*** Opening Excerpt to read ***

During simulation, a status and control interface 630 may be provided via the trading interface. The status and control interface 630 may be positioned adjacent to a trading window in which the trading simulation is executing. Via the status and control interface 630, configuration information 632 for the currently running simulation is displayed. Additionally, the total replay period 634 as well as a currently elapsed time 636 of the simulation is shown in the example of FIG. 6. Further, one or more replay controls 638 are provided to allow the user to pause, stop, rewind, fast forward, play, etc., the current simulation.

Example Risk, Audit and Post Replay Analysis

A replay or simulation uses same user credentials and environment as a trader or other user launching the replay. In an example, data is sourced using REST services accessible in the VM machine in the cloud. Examples have limited scope for risk, and pre-trade risk limits may be established.

Audit capability may be provided in the simulation/replay environment, and audit records may be made visible in real-time (or substantially in real-time accounting for some processing, storage/access, and/or transmission delay). Audit records may be stored in external storage for later viewing after the replay has ended. In an example, profit and loss (P&L) tracking is available during the replay and is written to audit at the end as a special record.

In an example, an audit trail that results from SIM trading done during a replay session is recorded in external storage so that the audit trail is visible after the replay has been performed by a special viewer. This viewer allows searching for replays, displaying the data with timestamp adjustment (e.g., a delta of seconds, etc.) to match the time of the market data replayed, etc. In an example, a version of a Ledger process is used to capture data to external storage segmented by user and replay session.

*** Closing Excerpt to read ***
*** Opening Dataset excerpt ***

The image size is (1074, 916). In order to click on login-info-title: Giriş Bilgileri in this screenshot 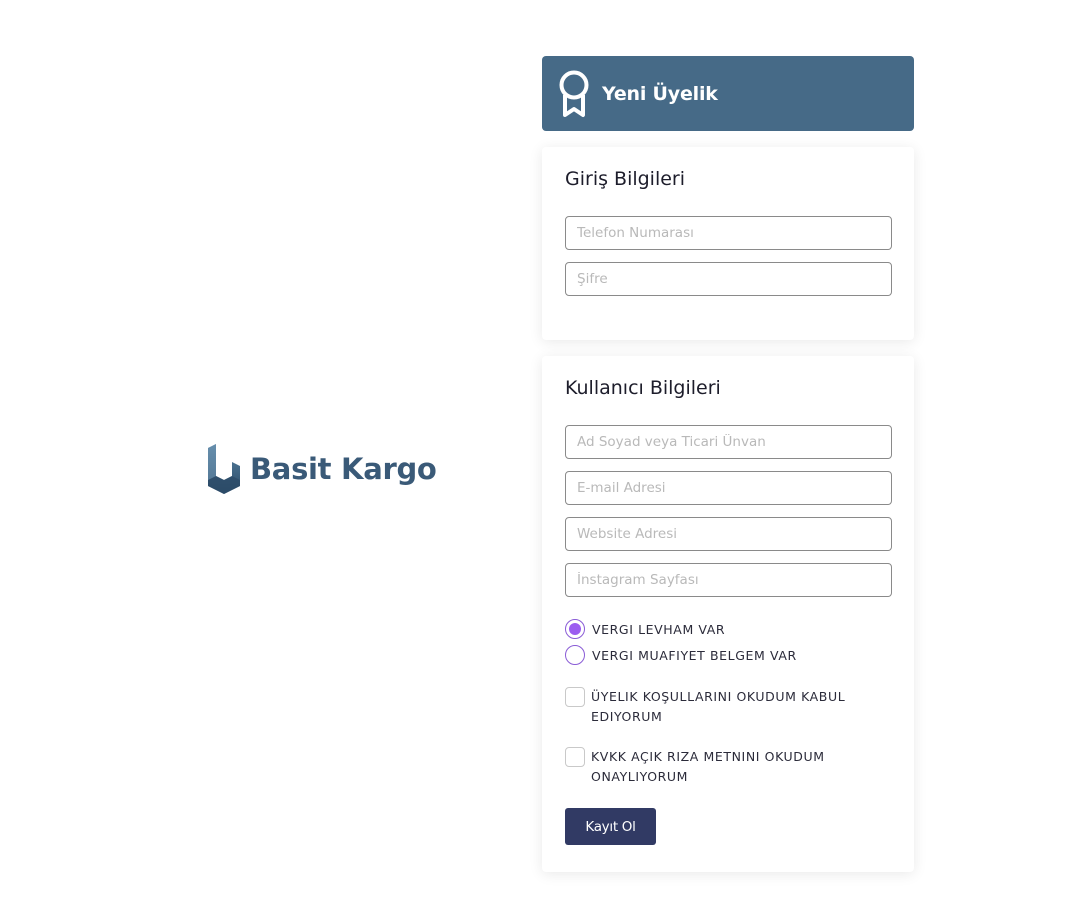, I will do `click(626, 179)`.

*** Closing Dataset excerpt ***

■ Directions:
A – Using the passage on trading simulation replay, decide whether each statement agrees with it. Answer yes or no, and quote the words from the passage that settle each one. (i) Audit records can be kept in external storage so they can be viewed once the replay is over. (ii) A replay runs under user credentials that differ from those of the trader who launches it. (iii) Profit and loss tracking is written to audit at the start of the replay.
B – Quote the passage on trading simulation replay, starting with "Example Risk, Audit" and going on through "may be established.".

■ Per-task answers:
A –
(i) Yes: "Audit records may be stored in external storage for later viewing after the replay has ended."
(ii) No: "A replay or simulation uses same user credentials and environment as a trader or other user launching the replay."
(iii) No: "is written to audit at the end as a special record."

B –
Example Risk, Audit and Post Replay Analysis

A replay or simulation uses same user credentials and environment as a trader or other user launching the replay. In an example, data is sourced using REST services accessible in the VM machine in the cloud. Examples have limited scope for risk, and pre-trade risk limits may be established.